After recuperating in Casablanca, she moved to London. It was the Swinging 60s and she was was quick to embrace it, where she says it was a very promiscuous time. Her past unknown, April became Vogue’s most popular underwear model, and rose threw the modeling ranks, and beat 400 other girls to win a role alongside Bing Crosby and Bob Hope in their film, The Road to Hong Kong. But in 1961 a friend told the world her secret.She would have had a good career had it all not come out. April didn’t get much work after that as nobody would employ her.
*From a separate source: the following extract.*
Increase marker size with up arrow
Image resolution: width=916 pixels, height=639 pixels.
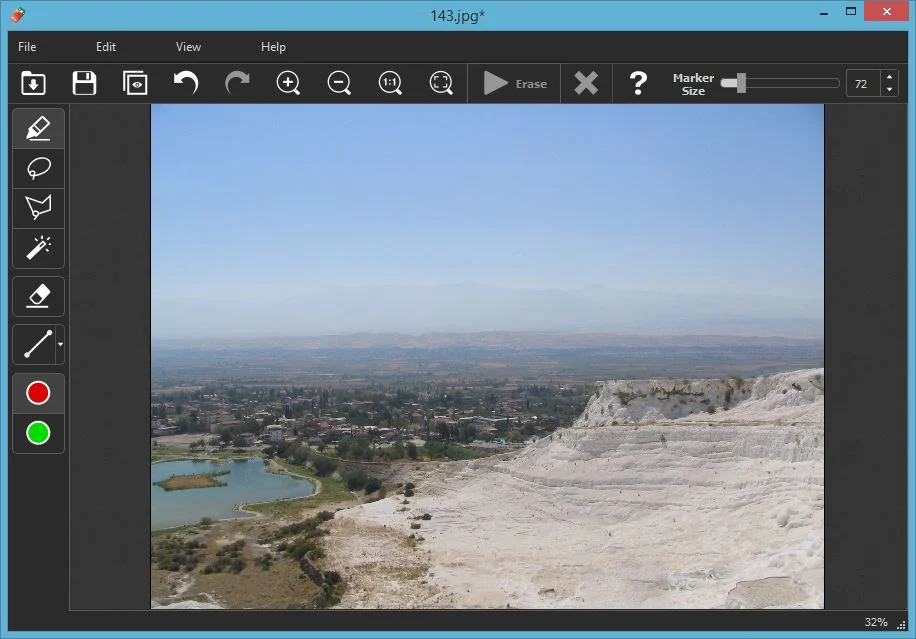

At 50 she moved to America and took jobs as a waitress or a hostess. But when her past caught up the jobs disappeared. April has been married twice and says that on a trip to Australia in 1982 she was seduced by Michael Hutchence of INXS. “He came in to my hotel with his entourage an asked if I would like to go to his room for a bottle of champagne. "So I went up and he was the most beautiful man, so elegant. We had a lovely night together.”
Her private life was a mixture of glamour and strife -- she was a partner in a restaurant business and she claimed to have had dalliances with Omar Shariff and Grayson Perry. At the same time she worked as a hostess here and a waitress there without much financial security. Nevertheless, she remained an oft-watched celebrity, breaking taboos along the way until she was awarded a MBE (Member of the Most Excellent Order of the British Empire), a coveted honor bestowed upon her for her advocacy work in LGBT rights with the UK-based group, Homotopia.It was not until the Gender Recognition Act became law in 2005 that she was legally recognised as female and given a new birth certificate. And in September 2013 she was back in her home town for the opening of her exhibition.For someone with such a remarkable history she is refreshingly modest. As she was quoted saying...“I was always astonished that wherever I went people wanted to meet me,” she says. “I would always be in a quiet corner at parties then after a few drinks people would be queueing up.
“Still, it hasn’t been an easy life. You have to be resilient. You can’t let people crush you.”